> **Task data**:
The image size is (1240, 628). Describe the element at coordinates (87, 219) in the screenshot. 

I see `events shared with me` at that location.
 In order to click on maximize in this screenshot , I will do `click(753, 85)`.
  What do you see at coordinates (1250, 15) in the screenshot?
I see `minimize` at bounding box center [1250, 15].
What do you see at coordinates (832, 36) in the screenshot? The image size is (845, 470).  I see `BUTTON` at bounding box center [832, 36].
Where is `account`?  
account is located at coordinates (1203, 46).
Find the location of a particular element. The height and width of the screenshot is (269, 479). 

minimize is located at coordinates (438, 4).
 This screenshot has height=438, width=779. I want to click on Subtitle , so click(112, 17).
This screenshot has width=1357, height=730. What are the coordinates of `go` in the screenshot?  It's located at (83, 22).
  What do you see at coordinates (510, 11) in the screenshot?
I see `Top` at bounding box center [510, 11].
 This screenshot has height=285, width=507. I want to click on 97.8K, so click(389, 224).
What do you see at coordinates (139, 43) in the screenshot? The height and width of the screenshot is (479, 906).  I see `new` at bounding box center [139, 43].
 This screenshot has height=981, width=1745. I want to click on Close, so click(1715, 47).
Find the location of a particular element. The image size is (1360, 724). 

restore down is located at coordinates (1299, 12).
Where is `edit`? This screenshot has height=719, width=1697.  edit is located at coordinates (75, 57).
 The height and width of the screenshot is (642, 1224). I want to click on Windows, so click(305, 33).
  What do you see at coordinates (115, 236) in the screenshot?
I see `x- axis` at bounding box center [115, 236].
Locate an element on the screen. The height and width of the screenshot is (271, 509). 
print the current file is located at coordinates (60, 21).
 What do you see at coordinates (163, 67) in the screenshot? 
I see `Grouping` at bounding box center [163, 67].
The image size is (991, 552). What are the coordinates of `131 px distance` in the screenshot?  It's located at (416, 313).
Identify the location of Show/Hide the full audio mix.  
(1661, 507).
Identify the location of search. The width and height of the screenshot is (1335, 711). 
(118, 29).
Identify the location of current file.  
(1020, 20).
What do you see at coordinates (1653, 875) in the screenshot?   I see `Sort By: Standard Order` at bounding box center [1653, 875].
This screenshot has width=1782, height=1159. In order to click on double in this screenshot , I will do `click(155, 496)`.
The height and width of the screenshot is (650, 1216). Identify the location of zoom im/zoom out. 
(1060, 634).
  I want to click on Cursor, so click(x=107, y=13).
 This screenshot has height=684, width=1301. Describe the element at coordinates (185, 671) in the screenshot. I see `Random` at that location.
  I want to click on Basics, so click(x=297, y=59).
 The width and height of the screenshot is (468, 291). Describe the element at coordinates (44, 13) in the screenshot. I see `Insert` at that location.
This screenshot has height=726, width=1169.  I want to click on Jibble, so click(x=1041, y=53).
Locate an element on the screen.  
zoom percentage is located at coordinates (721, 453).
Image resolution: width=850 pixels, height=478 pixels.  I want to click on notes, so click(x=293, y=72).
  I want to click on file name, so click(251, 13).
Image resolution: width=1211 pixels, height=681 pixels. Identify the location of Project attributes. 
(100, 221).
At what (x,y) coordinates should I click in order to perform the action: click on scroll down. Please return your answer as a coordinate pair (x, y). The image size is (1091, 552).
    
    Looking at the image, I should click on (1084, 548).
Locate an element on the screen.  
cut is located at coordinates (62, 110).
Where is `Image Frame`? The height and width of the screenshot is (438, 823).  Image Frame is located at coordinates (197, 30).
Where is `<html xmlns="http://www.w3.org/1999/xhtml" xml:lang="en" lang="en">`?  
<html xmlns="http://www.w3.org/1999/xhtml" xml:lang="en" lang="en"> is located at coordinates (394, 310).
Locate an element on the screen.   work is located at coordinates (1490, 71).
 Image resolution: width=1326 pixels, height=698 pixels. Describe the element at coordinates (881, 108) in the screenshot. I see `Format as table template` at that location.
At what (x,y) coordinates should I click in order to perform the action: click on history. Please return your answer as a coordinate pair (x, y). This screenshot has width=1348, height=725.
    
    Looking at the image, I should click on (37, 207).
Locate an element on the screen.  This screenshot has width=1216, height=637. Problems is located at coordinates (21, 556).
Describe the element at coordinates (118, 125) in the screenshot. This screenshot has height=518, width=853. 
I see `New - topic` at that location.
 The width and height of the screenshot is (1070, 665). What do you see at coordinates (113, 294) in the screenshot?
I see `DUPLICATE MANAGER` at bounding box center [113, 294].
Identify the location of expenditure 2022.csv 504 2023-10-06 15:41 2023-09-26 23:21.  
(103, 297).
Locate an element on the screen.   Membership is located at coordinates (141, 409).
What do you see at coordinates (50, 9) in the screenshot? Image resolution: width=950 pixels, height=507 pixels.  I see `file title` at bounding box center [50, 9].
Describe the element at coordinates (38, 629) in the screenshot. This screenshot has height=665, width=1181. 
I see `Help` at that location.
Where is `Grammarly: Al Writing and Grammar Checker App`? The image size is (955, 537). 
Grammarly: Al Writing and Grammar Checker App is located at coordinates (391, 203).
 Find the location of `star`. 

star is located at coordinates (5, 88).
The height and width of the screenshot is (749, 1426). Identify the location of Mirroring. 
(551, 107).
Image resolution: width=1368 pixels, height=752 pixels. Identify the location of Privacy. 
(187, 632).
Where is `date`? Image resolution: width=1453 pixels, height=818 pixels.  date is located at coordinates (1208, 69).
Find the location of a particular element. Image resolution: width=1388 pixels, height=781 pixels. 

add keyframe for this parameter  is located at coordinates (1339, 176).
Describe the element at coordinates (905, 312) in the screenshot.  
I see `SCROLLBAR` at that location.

> **Exercise details**: List every line in the listing above that contains the string "Grammar".

> **The reply**:
Where is `Grammarly: Al Writing and Grammar Checker App`? The image size is (955, 537). 
Grammarly: Al Writing and Grammar Checker App is located at coordinates (391, 203).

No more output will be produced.